Hello from the child!



In [4]:
# Child processes will run independently from their parent process
from time import sleep, time
proc = subprocess.Popen(['sleep', '0.3'])
while proc.poll() is None:
    print('Working...')
    # Some time consuming work here
    sleep(0.2)

print('Exit status', proc.poll())

Working...
Working...
Exit status 0


In [5]:
# the parent process is free to run many child processes in parallel.
def run_sleep(period):
    proc = subprocess.Popen(['sleep', str(period)])
    return proc

start = time()
procs = []
for _ in range(10):
    proc = run_sleep(0.1)
    procs.append(proc)


for proc in procs:
    proc.communicate()
end = time()
print('Finished in %.3f seconds' % (end - start))

Finished in 0.196 seconds


In [15]:
# pipe data from your Python program into a subprocess and retrieve its output.
import os

def run_openssl(data):
    env = os.environ.copy()
    env['password'] = b'\xe24U\n\xd0Ql3S\x11'
    proc = subprocess.Popen(
        ['openssl', 'enc', '-des3', '-pass', 'env:password'],
        env=env,
        stdin=subprocess.PIPE,
        stdout=subprocess.PIPE)
    proc.stdin.write(data)
    proc.stdin.flush()  # Ensure the child gets input
    return proc


procs = []
for _ in range(3):
    data = os.urandom(10)
    proc = run_openssl(data)
    procs.append(proc)


for proc in procs:
    out, err = proc.communicate()
    print(out[-10:])

b'\x08\x03\xc2L\x1e\xae\xfd\xb4\nu'
b'U\x00\x01U\xd3g\x05c/Q'
b'\xbce\n\xe9U\xb0\xfe\x86\xd2A'


In [17]:
# create chains of parallel processes just like UNIX pipes
def run_md5(input_stdin):
    proc = subprocess.Popen(
        ['md5sum'],
        stdin=input_stdin,
        stdout=subprocess.PIPE)
    return proc


input_procs = []
hash_procs = []
for _ in range(3):
    data = os.urandom(10)
    proc = run_openssl(data)
    input_procs.append(proc)
    hash_proc = run_md5(proc.stdout)
    hash_procs.append(hash_proc)


for proc in input_procs:
    proc.communicate()
for proc in hash_procs:
    out, err = proc.communicate()
    print(out.strip())

b'0e4e433631c0afe4ae93a66daca9b677  -'
b'ace0f8d933ad03b46ec81c50dc09d658  -'
b'9cc345e9be44ff1ce20b3d946bf5bd5e  -'


In [19]:
# Set timeout parameter
proc = run_sleep(10)
try:
    proc.communicate(timeout=0.1)
except subprocess.TimeoutExpired:
    proc.terminate()
    proc.wait()

print('Exit status', proc.poll())

Exit status -15


### Things to Remember
- Use the `subprocess` module to run child processes and manage their input and output streams.
- **Child processes run in parallel** with the Python interpreter, enabling you to **maximize your CPU usage**.
- Use the `timeout` parameter with `communicate` to **avoid deadlocks** and **hanging child processes**.

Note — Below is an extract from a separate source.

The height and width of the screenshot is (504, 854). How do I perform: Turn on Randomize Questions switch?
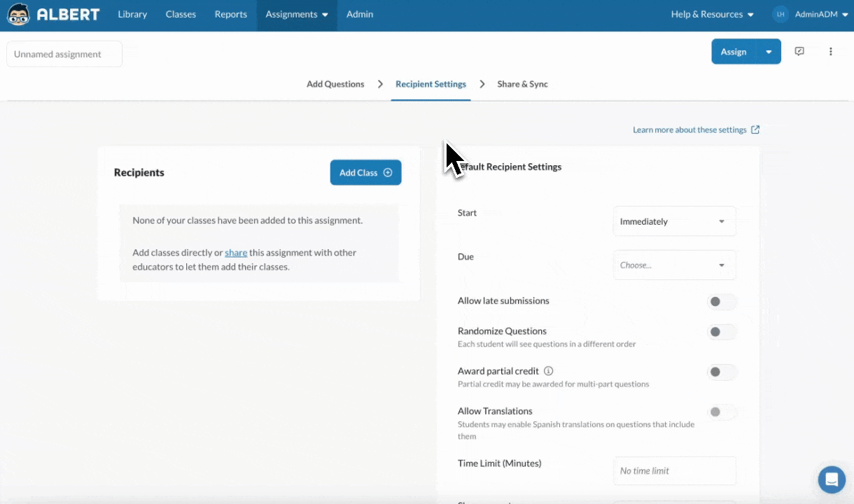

## Item 37: Use `Threads` for Blocking I/O, Avoid for Parallelism

In [25]:
# Factoring a set of numbers in serial takes quite a long time.
def factorize(number):
    for i in range(1, number + 1):
        if number % i == 0:
            yield i


from time import time
numbers = [2139079, 1214759, 1516637, 1852285]
start = time()
for number in numbers:
    list(factorize(number))
end = time()
print('Took %.3f seconds' % (end - start))

Took 0.472 seconds


In [28]:
# Using Thread
# Although Python supports multiple threads of execution, the GIL causes only one of them to make forward progress at a time
# This demonstrates the effect of the GIL on programs running in the standard CPython interpreter.
from threading import Thread

class FactorizeThread(Thread):
    def __init__(self, number):
        super().__init__()
        self.number = number

    def run(self):
        self.factors = list(factorize(self.number))


start = time()
numbers = [2139079, 1214759, 1516637, 1852285]
threads = []
for number in numbers:
    thread = FactorizeThread(number)
    thread.start()
    threads.append(thread)


for thread in threads:
    thread.join()
end = time()
print('Took %.3f seconds' % (end - start))

Took 0.486 seconds


In [29]:
import select, socket

# Creating the socket is specifically to support Windows. Windows can't do
# a select call with an empty list.
# Running this system call in serial requires a linearly increasing amount of time.
def slow_systemcall():
    select.select([socket.socket()], [], [], 0.1)


start = time()
for _ in range(5):
    slow_systemcall()
end = time()
print('Took %.3f seconds' % (end - start))

Took 0.513 seconds


In [30]:
# using thread
start = time()
threads = []
for _ in range(5):
    thread = Thread(target=slow_systemcall)
    thread.start()
    threads.append(thread)


def compute_helicopter_location(index):
    pass

for i in range(5):
    compute_helicopter_location(i)
for thread in threads:
    thread.join()
end = time()
print('Took %.3f seconds' % (end - start))

Took 0.103 seconds


### Things to Remember
- Python `threads` **can’t run bytecode in parallel on multiple CPU cores** because of the global interpreter lock (**GIL**).
- Python `threads` are **still useful** despite the GIL because they provide an easy way **to do multiple things at seemingly the same time**.
- **Use Python threads** to make **multiple system calls in parallel**. This allows you to do **blocking I/O** at the same time as computation.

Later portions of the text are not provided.